▸ **Task objective**
The entries shown below are to be printed in full, unaltered.

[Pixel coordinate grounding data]
____________________
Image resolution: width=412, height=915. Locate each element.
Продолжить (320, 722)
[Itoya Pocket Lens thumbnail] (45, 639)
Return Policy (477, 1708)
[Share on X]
____________________
▸ **The completed task**
Image resolution: width=412, height=915. Locate each element.
Продолжить (320, 722)
[Itoya Pocket Lens thumbnail] (45, 639)
Return Policy (477, 1708)
[Share on X]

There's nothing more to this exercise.